The most common cause of brown teeth in this part of the world is,
DENTAL FLUOROSIS. This results from consuming high levels of fluoride in early childhood - a time when the permanent teeth are still developing inside the bone of the child. During the normal development of teeth, minerals such as calcium and phosphates are taken up by the tooth from the blood to form enamel and dentine. Other minerals such as sodium, potassium, magnesium and fluoride are taken up in much smaller quantities. A combination of these minerals in their right concentrations within the enamel and dentine gives the tooth its normal characteristics. When fluoride is in excess in the body, it is taken up by the developing tooth, causing other minerals not to be absorbed in their right quantities. This makes the overall mineral content lower. Such teeth usually grow with a normal appearance or an overly chalky-white look, then with time turn brown because of the porous nature of such teeth, which tend to pick up stain from the food and drink we consume.
Q: WHERE DOES THIS EXCESS FLUORIDE COME FROM?
Fluoride is a mineral found in the soil and in water. The levels vary depending on soil type and composition in a given area. For example in areas with volcanic soil, levels tend to be very high, and hence the ground water in such areas will also have high fluoride. Since the soil has high fluoride, any food grown in such soil will also take up and have excessive fluoride. Areas in the Rift Valley of Kenya tend to have the highest fluoride levels, as well as parts of Central Kenya
Q: WHY ARE MY SIBLINGS TEETH NOT AFFECTED?
Excessive fluoride usually affects permanent teeth at the stage where they are developing within the bone before eruption- between ages 3 months to 6 years. If your siblings moved to a high fluoride area after this age, then they will likely not suffer from dental fluorosis.
Q: IF FLUORIDE IS SO BAD, WHY IS IT IN TOOTHPASTE?
The fluoride in toothpaste is actually good for your teeth as it strengthens them against tooth decay. Your dentist may even apply fluoride on your teeth if you are prone to tooth decay. The optimal level of fluoride in drinking water is also good for teeth and bones.
Q: HOW DO I TREAT MY DRINKING WATER TO REMOVE EXCESS FLUORIDE?
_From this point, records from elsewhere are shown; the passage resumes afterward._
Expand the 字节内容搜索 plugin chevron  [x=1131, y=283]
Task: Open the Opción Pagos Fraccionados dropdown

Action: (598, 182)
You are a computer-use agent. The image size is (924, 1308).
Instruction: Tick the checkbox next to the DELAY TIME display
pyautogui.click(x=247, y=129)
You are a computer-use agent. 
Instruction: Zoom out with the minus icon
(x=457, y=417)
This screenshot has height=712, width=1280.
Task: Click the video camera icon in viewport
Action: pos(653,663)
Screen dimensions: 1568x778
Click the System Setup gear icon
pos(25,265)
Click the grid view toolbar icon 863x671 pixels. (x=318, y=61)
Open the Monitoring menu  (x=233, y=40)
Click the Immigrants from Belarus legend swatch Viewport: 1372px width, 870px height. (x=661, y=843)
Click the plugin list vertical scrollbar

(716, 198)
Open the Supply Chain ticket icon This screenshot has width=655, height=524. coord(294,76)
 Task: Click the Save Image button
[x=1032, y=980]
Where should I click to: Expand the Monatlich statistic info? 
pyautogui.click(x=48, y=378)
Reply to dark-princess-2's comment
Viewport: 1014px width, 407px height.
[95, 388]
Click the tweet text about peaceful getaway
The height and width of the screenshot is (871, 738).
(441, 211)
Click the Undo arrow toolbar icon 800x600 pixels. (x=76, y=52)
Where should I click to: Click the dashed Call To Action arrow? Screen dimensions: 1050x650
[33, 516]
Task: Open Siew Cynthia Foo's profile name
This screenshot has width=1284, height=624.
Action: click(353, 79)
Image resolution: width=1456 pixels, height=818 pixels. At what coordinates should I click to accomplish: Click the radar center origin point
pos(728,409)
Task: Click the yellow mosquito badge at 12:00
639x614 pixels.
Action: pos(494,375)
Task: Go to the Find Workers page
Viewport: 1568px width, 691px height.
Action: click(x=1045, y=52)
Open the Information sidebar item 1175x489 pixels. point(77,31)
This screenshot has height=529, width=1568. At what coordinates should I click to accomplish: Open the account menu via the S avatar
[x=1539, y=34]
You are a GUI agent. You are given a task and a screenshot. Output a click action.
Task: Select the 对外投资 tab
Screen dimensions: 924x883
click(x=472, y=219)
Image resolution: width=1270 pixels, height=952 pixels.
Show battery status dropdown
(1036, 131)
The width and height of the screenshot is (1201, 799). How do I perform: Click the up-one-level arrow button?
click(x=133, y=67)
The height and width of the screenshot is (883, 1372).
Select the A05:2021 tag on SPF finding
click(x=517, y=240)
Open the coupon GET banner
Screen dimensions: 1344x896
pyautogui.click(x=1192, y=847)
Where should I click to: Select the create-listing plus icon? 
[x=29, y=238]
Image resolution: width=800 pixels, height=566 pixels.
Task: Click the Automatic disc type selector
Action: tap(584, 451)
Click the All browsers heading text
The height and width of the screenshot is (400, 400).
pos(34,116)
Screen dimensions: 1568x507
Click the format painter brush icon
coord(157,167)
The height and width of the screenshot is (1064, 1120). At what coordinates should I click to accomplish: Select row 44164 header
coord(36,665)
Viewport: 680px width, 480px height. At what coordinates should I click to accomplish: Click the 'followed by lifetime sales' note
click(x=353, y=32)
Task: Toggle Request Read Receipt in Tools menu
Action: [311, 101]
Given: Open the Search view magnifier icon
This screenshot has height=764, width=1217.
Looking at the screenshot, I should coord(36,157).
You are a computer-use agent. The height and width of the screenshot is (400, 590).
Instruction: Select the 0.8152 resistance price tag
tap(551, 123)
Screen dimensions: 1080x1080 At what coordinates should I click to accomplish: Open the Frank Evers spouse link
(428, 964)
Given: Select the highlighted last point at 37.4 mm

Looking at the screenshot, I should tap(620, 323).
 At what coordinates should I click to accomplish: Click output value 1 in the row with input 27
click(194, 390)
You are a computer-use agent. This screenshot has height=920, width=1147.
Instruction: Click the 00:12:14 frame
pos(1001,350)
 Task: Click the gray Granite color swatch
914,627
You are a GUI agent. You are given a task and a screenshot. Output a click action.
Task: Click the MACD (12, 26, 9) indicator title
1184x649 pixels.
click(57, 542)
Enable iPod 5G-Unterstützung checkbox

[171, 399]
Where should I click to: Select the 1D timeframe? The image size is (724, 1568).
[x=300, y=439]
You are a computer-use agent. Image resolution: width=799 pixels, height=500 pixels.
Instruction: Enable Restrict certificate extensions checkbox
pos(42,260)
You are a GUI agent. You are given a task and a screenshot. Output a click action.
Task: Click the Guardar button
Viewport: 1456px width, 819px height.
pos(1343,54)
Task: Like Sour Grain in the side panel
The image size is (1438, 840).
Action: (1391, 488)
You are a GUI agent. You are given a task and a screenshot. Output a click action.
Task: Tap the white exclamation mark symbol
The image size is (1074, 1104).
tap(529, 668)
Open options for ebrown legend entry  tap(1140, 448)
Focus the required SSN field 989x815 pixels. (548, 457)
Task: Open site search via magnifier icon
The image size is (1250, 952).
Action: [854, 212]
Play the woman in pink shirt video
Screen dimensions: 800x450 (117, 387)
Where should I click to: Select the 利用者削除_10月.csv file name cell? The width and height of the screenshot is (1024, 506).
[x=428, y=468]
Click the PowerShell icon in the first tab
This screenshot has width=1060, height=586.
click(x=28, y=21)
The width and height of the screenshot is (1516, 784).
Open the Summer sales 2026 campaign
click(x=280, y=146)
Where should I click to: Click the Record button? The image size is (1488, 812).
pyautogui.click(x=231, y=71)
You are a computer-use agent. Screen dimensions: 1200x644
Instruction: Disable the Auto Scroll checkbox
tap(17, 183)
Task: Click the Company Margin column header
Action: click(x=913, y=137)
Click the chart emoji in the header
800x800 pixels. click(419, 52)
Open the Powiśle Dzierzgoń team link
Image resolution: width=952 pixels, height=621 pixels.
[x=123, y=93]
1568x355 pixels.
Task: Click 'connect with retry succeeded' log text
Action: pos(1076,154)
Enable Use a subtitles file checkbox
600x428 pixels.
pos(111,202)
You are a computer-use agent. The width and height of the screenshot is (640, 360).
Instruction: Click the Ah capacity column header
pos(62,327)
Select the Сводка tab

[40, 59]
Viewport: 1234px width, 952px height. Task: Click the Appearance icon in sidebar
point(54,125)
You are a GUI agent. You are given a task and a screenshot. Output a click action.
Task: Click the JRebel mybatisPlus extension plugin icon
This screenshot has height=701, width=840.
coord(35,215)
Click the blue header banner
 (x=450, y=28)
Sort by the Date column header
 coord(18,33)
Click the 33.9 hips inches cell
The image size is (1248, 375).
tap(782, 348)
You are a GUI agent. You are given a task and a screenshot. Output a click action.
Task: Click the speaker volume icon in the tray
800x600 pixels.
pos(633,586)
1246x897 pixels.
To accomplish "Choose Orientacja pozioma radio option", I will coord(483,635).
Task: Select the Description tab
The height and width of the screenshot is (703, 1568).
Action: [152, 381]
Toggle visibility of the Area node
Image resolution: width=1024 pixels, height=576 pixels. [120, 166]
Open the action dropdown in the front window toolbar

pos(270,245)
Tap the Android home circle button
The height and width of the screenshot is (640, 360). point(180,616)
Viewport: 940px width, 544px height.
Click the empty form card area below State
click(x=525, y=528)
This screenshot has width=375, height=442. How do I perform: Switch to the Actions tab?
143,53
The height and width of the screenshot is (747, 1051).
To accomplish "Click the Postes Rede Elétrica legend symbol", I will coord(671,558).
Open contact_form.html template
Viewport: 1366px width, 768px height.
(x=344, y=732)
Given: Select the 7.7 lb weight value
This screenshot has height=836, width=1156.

Firstly it is important to test your drinking/cooking water for fluoride levels especially if using borehole water or living in a high-fluoride area. Levels above 1.5mg/L are considered excessive. Excess fluoride in water can be reduced by use of special de-fluoridation filters. The ordinary commercial water filters do not remove excess fluoride. See http://cdnwaterquality.co.ke/ for more information on fluoride filters.
Q: CAN THE BROWN STAINS BE REMOVED?
Yes, there is treatment for dental fluorosis. The severity of the condition will determine treatment.
MILD MODERATE MODERATE SEVERE
Treatment Options for Fluorosis:
- Take-Home Bleaching: This is usually done for mild to moderate forms of the condition. Your dentist will take an impression of your teeth which will be taken to the lab to make a customised bleaching tray. You will then be given this tray and the bleaching gel and given instructions on how to apply it on the tray and how to fit the tray onto the teeth. It can take a few days to several weeks to achieve desired results.
- In- Office Bleaching: Usually done in the dentist’s office and recommended for only mild fluorosis
- Direct Composite Veneers (Masking): This is done where the surfaces of the teeth are rough or the structure of the front teeth is affected. The stained enamel and dentine is trimmed away and a composite material is bonded onto the teeth to cover or mask the remaining stain- restoring the normal shape of the teeth.
- BEFORE AFTER DIRECT COMPOSITE VENEERS
- Full Ceramic Crowns/Laminate Veneers: This is in most cases the most predictable and esthetic option of treatment. It involved shaping the tooth on the front surface for laminate veneers or the entire tooth for full-coverage crown. An impression is then taken and sent to the lab. The lad-fabricated veneers are then permanently bonded onto the shaped teeth.
- MODERATE FLUOROSIS AFTER CERAMIC VENEERS
Finally it is important to prevent fluorosis where possible by avoiding the consumption of high fluoride. Where the condition is already established, please visit your dentist for review to discuss your options for restoring a beautiful, healthy smile.